Davin Mosterd

Recomposing Schubert: Death in Hans Zender’s Schubert’s “Winterreise,” Eine komponierte Interpretation für Tenor und kleines Orchester

Abstract: This thesis addresses the recomposition practices and looks at one case study: Hans Zender’s Schubert’s “Winterreise,” Eine komponierte Interpretation für Tenor und kleines Orchester (1993). The act of recomposition came into being and was cultivated in the twentieth century and these composition practices continue to be cultivated in the twenty-first century. However, until now musicologists have barely touched upon the practice of recomposition in literature.

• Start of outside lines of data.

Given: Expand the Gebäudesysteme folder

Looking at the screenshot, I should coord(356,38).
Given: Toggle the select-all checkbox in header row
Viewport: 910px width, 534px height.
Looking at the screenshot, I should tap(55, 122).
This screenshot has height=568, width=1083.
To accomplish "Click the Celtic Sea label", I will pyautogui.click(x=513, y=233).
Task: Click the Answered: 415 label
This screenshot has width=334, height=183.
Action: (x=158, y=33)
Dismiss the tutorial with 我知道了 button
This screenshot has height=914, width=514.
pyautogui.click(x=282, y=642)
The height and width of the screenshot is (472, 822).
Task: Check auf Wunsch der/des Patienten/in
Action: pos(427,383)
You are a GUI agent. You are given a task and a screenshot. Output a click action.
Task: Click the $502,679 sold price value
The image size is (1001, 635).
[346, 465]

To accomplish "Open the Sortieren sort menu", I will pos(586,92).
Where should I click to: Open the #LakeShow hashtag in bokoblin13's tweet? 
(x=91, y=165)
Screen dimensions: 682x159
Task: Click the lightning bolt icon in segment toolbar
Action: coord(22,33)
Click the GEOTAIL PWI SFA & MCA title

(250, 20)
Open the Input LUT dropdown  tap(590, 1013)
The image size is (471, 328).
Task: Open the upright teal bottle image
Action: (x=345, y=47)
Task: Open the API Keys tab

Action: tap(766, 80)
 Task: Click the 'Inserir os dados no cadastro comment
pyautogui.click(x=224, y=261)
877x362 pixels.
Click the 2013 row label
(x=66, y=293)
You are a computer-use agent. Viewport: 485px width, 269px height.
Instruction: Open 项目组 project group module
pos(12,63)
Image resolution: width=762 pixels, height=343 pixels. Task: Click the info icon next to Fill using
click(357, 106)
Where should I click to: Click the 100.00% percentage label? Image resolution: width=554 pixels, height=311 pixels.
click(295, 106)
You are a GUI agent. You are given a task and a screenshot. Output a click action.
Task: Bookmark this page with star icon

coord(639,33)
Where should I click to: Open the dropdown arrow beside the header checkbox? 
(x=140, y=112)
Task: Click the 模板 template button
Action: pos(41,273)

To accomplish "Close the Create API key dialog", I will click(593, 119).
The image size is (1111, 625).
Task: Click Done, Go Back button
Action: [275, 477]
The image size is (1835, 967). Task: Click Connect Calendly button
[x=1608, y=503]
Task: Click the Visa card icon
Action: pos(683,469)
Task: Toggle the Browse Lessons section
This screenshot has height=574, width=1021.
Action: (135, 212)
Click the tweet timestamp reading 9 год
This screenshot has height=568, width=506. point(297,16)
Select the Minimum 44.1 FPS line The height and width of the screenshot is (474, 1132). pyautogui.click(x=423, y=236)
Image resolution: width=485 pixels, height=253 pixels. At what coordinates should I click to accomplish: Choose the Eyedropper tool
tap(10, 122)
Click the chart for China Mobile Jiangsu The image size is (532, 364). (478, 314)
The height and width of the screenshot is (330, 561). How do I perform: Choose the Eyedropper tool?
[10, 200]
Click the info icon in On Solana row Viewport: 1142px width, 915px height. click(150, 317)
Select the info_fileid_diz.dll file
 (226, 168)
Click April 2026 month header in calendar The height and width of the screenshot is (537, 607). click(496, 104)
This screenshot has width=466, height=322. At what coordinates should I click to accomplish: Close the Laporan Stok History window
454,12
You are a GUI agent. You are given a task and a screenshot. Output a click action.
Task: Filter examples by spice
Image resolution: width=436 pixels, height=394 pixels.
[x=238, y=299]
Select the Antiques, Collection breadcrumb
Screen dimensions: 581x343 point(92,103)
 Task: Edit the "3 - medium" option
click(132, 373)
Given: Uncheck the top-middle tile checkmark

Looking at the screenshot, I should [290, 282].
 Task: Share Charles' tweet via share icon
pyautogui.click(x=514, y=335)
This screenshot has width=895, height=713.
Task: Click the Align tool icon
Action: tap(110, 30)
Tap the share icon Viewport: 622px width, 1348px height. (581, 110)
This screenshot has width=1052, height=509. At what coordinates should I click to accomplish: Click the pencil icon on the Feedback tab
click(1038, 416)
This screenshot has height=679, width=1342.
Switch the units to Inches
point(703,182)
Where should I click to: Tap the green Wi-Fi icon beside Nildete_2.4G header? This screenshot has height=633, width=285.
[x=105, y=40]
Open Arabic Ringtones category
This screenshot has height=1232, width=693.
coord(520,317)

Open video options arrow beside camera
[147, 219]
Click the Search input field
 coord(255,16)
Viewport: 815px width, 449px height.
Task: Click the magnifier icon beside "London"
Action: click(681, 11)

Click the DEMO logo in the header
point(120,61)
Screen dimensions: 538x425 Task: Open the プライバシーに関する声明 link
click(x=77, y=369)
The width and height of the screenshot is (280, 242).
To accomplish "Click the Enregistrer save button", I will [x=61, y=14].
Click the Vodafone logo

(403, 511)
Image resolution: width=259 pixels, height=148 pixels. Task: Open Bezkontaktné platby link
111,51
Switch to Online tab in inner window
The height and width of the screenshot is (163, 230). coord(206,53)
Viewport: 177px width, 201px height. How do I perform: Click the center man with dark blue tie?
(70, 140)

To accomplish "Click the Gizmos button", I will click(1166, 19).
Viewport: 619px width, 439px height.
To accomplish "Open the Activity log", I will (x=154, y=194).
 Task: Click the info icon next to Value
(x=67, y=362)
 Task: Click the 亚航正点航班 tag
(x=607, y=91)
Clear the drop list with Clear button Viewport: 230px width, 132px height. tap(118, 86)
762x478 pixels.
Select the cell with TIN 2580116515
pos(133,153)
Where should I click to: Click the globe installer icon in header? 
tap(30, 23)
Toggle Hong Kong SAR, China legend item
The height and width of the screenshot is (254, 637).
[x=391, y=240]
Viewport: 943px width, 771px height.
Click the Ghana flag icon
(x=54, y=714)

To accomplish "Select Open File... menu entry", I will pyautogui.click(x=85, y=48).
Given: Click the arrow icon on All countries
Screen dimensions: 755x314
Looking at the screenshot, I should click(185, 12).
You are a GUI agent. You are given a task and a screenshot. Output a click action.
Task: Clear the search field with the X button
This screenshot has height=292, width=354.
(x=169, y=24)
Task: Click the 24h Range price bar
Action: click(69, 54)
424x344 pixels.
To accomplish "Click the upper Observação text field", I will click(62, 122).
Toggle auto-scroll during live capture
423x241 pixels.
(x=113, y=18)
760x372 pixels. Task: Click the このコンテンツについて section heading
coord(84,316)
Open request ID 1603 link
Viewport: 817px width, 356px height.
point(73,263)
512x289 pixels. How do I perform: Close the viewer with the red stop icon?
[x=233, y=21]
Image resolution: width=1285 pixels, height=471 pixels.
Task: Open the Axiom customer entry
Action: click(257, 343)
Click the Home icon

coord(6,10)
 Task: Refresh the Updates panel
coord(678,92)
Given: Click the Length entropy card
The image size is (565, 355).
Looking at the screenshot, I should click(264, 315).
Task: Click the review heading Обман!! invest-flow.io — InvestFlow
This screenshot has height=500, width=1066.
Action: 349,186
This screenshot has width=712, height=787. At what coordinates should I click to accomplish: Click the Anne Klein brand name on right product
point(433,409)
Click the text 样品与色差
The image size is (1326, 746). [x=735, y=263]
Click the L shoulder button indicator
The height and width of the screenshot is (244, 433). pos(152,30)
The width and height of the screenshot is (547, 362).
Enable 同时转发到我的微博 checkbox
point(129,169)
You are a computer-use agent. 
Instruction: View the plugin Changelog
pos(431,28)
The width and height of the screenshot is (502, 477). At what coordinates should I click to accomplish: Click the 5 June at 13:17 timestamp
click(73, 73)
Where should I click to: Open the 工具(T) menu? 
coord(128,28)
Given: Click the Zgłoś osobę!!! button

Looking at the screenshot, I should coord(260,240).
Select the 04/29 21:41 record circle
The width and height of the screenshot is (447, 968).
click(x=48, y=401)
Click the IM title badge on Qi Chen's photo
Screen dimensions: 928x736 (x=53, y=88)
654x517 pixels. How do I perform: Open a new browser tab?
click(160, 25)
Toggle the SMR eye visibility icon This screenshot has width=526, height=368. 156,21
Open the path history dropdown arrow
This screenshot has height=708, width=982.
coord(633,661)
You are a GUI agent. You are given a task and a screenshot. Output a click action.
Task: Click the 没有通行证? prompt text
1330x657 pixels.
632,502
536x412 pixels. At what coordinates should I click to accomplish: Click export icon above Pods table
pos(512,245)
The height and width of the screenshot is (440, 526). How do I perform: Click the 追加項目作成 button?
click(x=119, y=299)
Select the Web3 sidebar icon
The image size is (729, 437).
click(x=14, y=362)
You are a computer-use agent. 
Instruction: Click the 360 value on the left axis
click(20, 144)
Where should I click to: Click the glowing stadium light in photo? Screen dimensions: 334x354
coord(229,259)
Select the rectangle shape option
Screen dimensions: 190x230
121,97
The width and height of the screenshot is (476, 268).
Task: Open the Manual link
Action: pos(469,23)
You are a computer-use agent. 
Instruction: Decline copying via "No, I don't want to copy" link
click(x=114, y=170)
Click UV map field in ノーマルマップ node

To fill this gap in the musicological literature, I propose a definition for the term ‘recomposition’ and analyse Zender’s work by looking at how the metaphor of death present in several prominent places in Schubert’s Winterreise is recomposed in Zender’s Winterreise. The concepts of ‘musical work’ and ‘musical canon’ are discussed in relation to the practice of recomposition. In my analysis, I shall consider the use of instrumentation, the changes in dynamics, transpositions, and the melodic material in both works. I argue that Zender’s recomposition changes Schubert’s Winterreise in such a way that the metaphor of death is even stronger represented than in Schubert’s composition. This shows that recomposition practices are not merely arrangements of earlier works, but compositions that stand on their own.